IKEA Canada released 10 one-off “Love Seats” last week to celebrate Pride Month. Each is inspired by different LGBT+ Pride flags and personal stories from within the community.
As well as a sofa laced with harnesses for non-binary folk, a seat draped with a candy-coloured rainbow and clouds for the trans community, there was a rather unique two-seater inspired by the bisexual Pride flag.
Yes, to honour those attracted to more than one gender, IKEA designed a couch covered in hands with 3-D arms reaching out in place of armrests and the words “When you swap ‘or’ to ‘and’, nobody believes you” printed on the cushions.
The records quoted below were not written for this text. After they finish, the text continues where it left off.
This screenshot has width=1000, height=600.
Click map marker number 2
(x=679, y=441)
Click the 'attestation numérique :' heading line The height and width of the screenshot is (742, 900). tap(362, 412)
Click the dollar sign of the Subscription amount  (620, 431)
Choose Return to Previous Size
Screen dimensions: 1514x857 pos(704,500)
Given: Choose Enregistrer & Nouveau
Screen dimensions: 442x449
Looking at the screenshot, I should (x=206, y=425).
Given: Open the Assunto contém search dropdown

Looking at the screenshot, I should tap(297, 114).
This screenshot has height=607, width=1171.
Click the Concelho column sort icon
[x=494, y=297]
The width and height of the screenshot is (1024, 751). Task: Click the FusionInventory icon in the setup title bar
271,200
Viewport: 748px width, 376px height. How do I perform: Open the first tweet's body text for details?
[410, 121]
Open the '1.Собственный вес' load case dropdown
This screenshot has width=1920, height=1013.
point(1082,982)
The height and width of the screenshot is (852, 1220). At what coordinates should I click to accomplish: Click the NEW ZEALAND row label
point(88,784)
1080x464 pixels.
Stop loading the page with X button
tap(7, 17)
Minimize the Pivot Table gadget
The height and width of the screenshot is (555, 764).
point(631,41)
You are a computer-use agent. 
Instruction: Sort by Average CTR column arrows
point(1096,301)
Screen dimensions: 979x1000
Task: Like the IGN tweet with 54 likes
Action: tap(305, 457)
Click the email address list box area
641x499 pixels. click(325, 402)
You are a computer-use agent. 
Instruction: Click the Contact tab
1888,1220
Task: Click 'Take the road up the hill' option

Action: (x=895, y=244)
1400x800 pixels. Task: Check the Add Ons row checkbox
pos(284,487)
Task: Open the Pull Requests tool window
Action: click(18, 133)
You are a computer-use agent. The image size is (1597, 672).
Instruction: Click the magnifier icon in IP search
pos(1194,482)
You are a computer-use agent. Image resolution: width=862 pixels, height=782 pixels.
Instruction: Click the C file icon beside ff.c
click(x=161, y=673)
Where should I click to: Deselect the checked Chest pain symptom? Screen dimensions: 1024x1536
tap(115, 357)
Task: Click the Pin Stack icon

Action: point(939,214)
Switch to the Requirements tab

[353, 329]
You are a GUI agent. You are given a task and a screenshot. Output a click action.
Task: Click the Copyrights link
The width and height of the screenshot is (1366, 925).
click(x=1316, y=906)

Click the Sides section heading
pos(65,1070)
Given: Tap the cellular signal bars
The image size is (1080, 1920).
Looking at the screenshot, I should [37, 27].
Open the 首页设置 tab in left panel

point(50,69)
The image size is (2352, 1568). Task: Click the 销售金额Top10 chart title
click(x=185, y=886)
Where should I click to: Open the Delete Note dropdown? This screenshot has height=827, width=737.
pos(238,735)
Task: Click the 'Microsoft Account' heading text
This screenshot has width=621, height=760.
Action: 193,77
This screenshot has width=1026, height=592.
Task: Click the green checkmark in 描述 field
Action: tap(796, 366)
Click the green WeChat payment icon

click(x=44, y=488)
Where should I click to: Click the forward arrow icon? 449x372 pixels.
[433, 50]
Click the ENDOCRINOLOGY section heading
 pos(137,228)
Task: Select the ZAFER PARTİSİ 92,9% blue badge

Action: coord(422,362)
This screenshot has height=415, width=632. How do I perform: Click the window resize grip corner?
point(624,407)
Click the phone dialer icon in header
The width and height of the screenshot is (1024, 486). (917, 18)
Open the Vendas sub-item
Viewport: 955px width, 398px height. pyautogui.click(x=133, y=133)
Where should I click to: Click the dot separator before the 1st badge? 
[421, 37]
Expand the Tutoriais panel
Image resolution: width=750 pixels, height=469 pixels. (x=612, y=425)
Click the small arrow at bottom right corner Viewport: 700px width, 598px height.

The couch immediately became the collective sleep paralysis demon of the entire LGBT+ community – but what exactly is the meaning behind the cursed couch? It’s a lot deeper than you might think.
IKEA bisexual couch is ‘beautiful’, says artist
Speaking to Insider, Brian Lanigan, who collaborated with designer Charlotte Carbone on the IKEA bisexual sofa, said the words printed on its cushions are inspired by a poem he wrote on bi-erasure.
“I think that taking these words that were used to hurt and invalidate me as a queer person, and turning them into something beautiful is celebratory in its own way,” he told the outlet.
“The inspiration for the couch is my own experiences with bi-erasure and the intense amount of support I would receive from poetry audiences (hence the hands) after performing the poem.”
On Twitter – where he now goes by “bisexual couch guy Brian” – Lanigan explained that he penned the poem in high school after he encountered biphobia from an ex-partner, among others.
He performed the poem aged 15 at the Toronto Poetry Slam Finals, with one line reading: “When people are straight, that makes sense, it’s the way of the world / When people are gay, it’s OK with most.
“You’re welcome to love boys or girls, but when you change ‘or’ to ‘and’ nobody believes you.”
He went on to recite the very same poem when he came out to his parents.
Bi-erasure and biphobia can devastate bi+ people’s mental health, researchers say, with pernicious and deeply harmful stereotypes proving erosive to their sense of self.
Toxics and baseless assumptions – that bisexuality is a “phase” or that they are “greedy”, for example – can leave bi+ folk feeling “invisible”. Such stereotypes can lead to bisexual people not being offered certain healthcare, researchers add.
“Bi+ people experience discrimination from both heterosexual and sexual minority communities, related to repeatedly needing to ‘come out’ as bi+,” said Sabra Katz-Wise, a panellist for the first National Institutes of Health bisexual health research workshop.
“This double discrimination can lead to isolation and loneliness, which can be harmful for mental health.”